Киреевский в «Девятнадцатом веке», хотя и упомянул мельком, что «в России христианская религия была еще чище и святее», но тут же отметил, что «влияние нашей церкви во времена необразованные не было ни так решительно, ни так всемогуще, как влияние церкви римской» (Е. № 3. С. 381). «Только с того времени, как история наша позволила нам сближаться с Европою… начало у нас распространяться и просвещение в истинном смысле сего слова, то есть не отдельное развитие нашей особенности, но участие в общей жизни просвещенного мира…» (Е. № 3. С. 387). В 1832 г. для Киреевского не подлежит сомнению, что Россия не может «достигнуть образованности, не заимствуя ее извне» (Е. № 3. С. 388). Этот тезис формулируется в «Девятнадцатом веке» со всей определенностью и бескомпромиссностью.
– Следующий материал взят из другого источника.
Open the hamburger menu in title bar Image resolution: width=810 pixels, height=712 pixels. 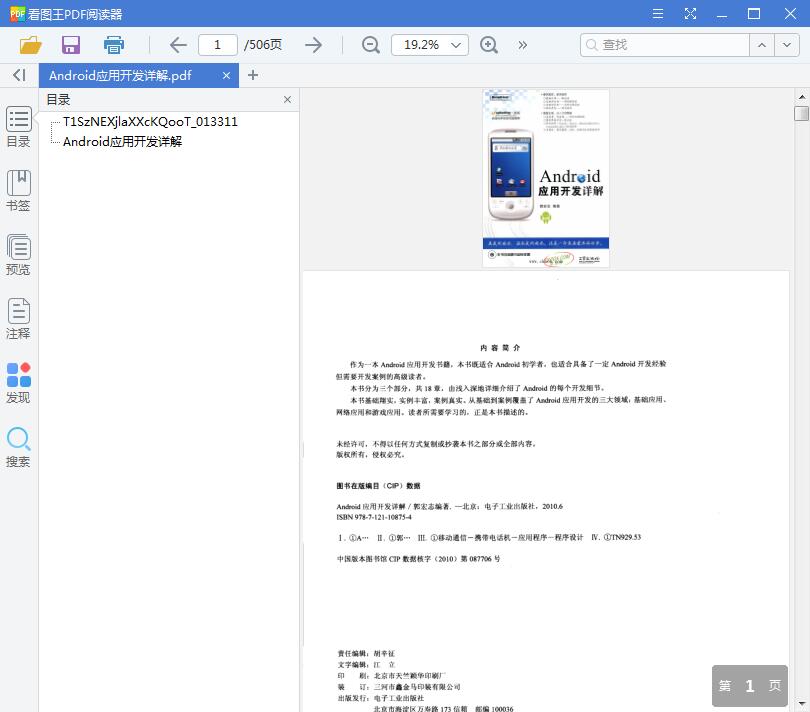coord(657,14)
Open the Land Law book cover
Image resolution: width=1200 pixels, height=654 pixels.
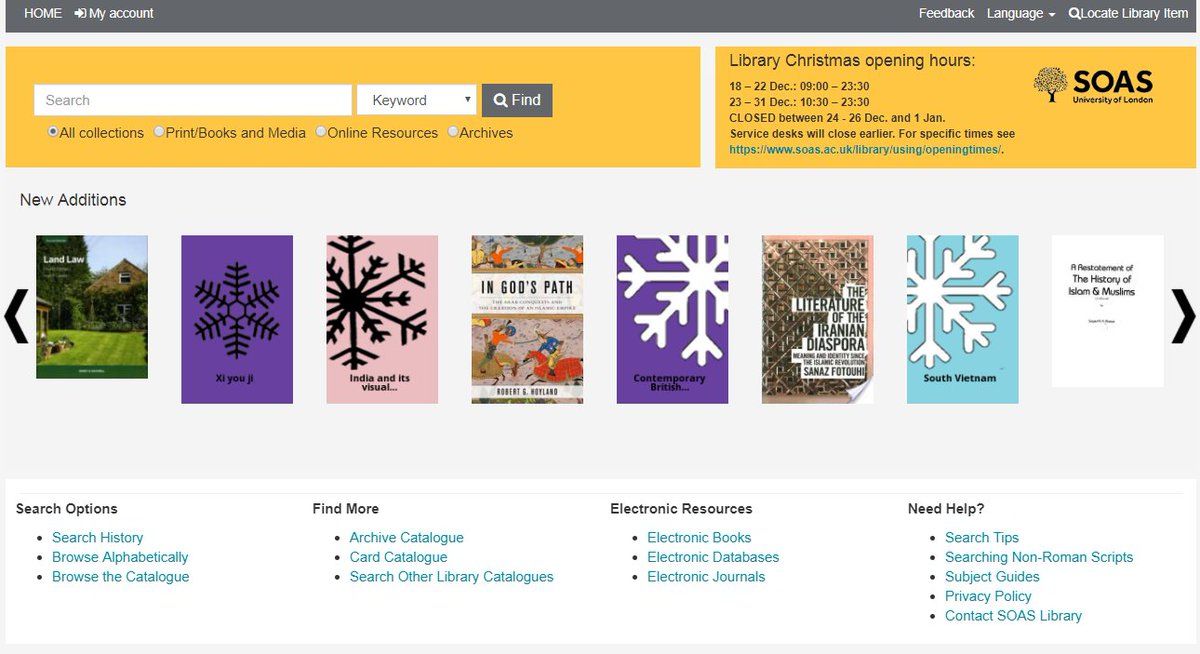point(92,307)
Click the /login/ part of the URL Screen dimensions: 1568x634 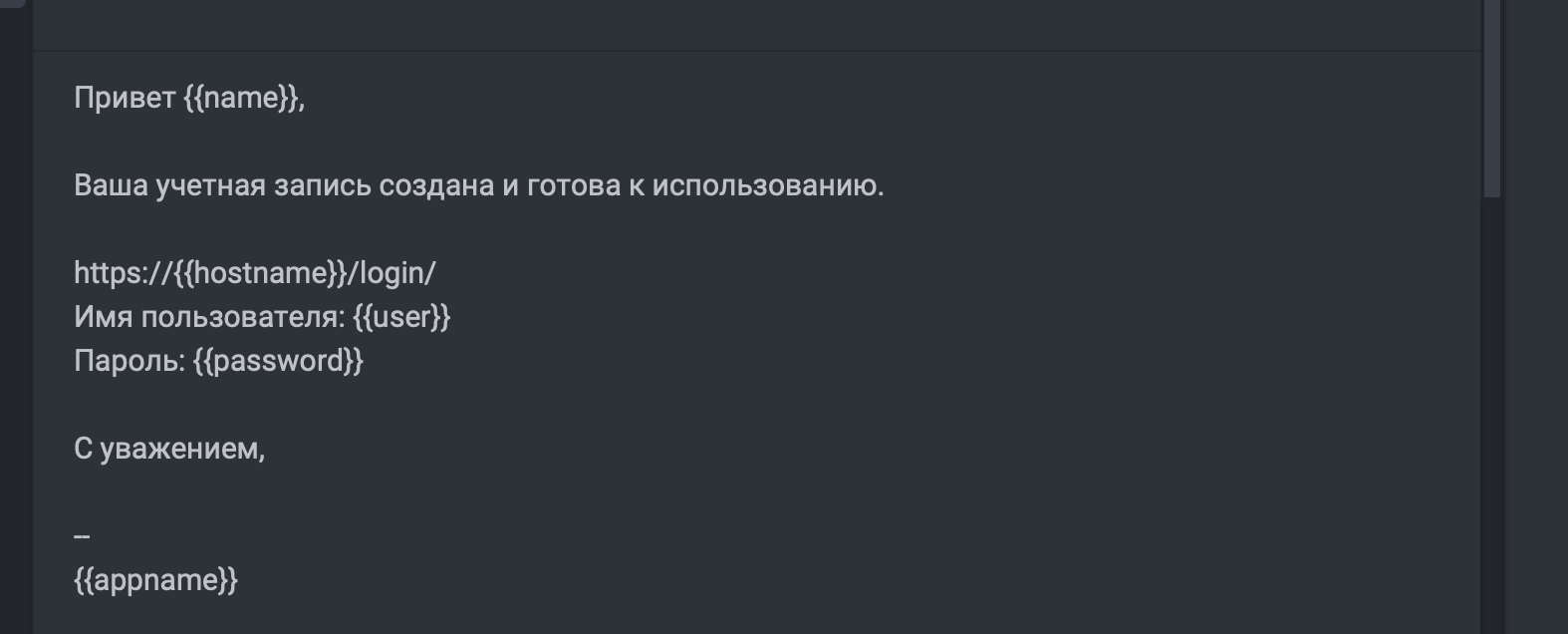[392, 273]
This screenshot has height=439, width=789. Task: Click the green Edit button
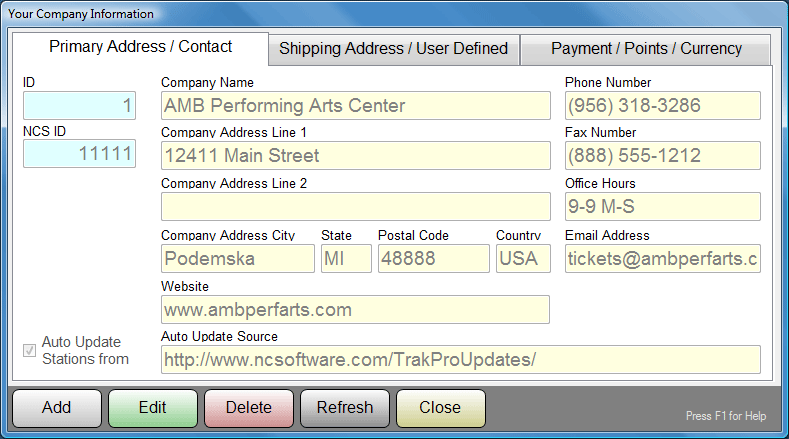152,408
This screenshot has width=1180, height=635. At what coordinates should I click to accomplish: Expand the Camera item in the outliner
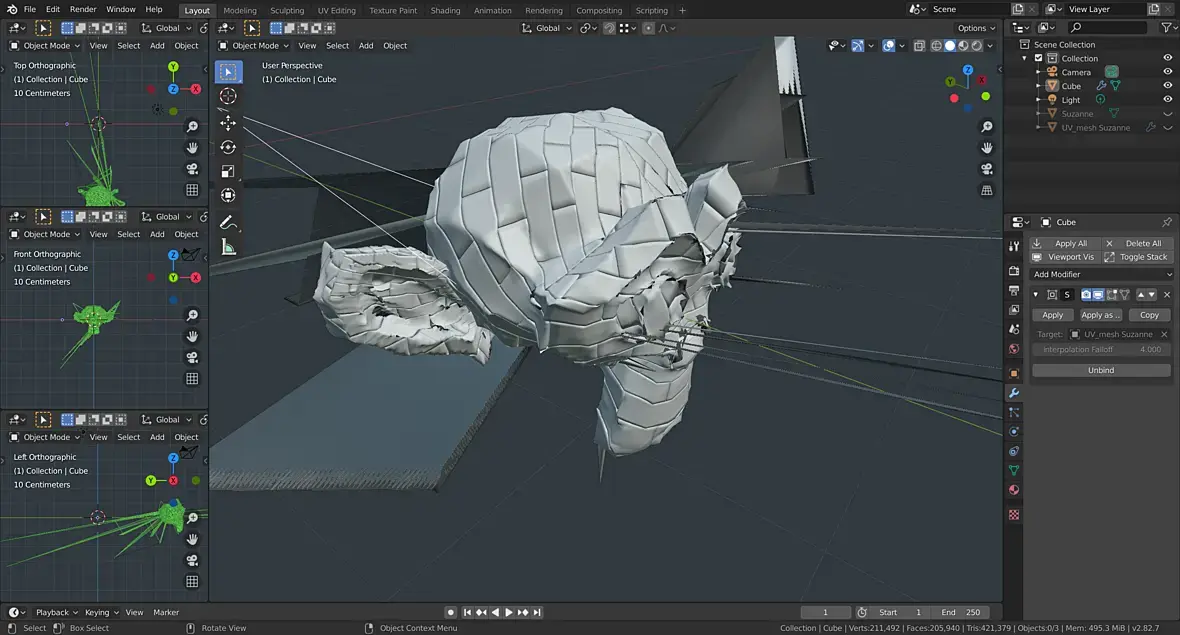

Своим оппонентам, которые «говорят нам о просвещении национальном, самобытном, не велят заимствовать, бранят нововведение и хотят возвратить нас к коренному и старинно-русскому», он заявляет: «…у нас искать национального — значит искать необразованного; развивать его за счет европейских нововведений — значит изгонять просвещение, ибо, не имея достаточных элементов для внутреннего развития образованности, откуда возьмем мы ее, если не из Европы?» (Е. № 3. С. 391, 392).

Когда писался ответ Хомякову, Киреевский представлял себе вещи совсем в ином свете. В европейском просвещении он видит гибельный примат рациональности, которая «своею болезненною неудовлетворительностию явно обнаруживается началом односторонним, обманчивым, обольстительным и предательским», порождающим «состояние нравственной апатии», «недостаток убеждений» и «всеобщий эгоизм». Россия же, хотя и «не блестела ни художествами, ни учеными изобретениями, не имея времени развиться в этом отношении самобытно и не принимая чужого развития, основанного на ложном взгляде и потому враждебного ее христианскому духу», но зато «в ней хранилось первое условие развития правильного, требующего только времени и благоприятных обстоятельств; в ней собиралось и жило то устроительное начало знания, та философия христианства, которая одна может дать правильное основание наукам». Не Россия достигнет образованности, заимствуя ее на Западе, а наоборот: Запад, если бы он «изучил нашу церковь поглубже», пришел бы к убеждению, «что в ней совсем неожиданно открывается именно то, чего теперь требует просвещение Европы».

Герцен несколько раз, обращаясь к характеристике Киреевского, подчеркивал то промежуточное место, которое занял издатель «Европейца» между славянофилами и западниками, его особую позицию в среде славянофилов, определяемую тем, что он не отказался от многих своих дум и чувств конца 1820-х — начала 1830-х годов. «Поклонник свободы и великого времени французской революции, он не мог разделять пренебрежение ко всему европейскому новых старообрядцев». Но здесь же Герцен отмечал то главное, что отделяло его от Киреевского: «Между ним и нами и была церковная стена». Первые кирпичи в эту стену были заложены уже в 1839 г.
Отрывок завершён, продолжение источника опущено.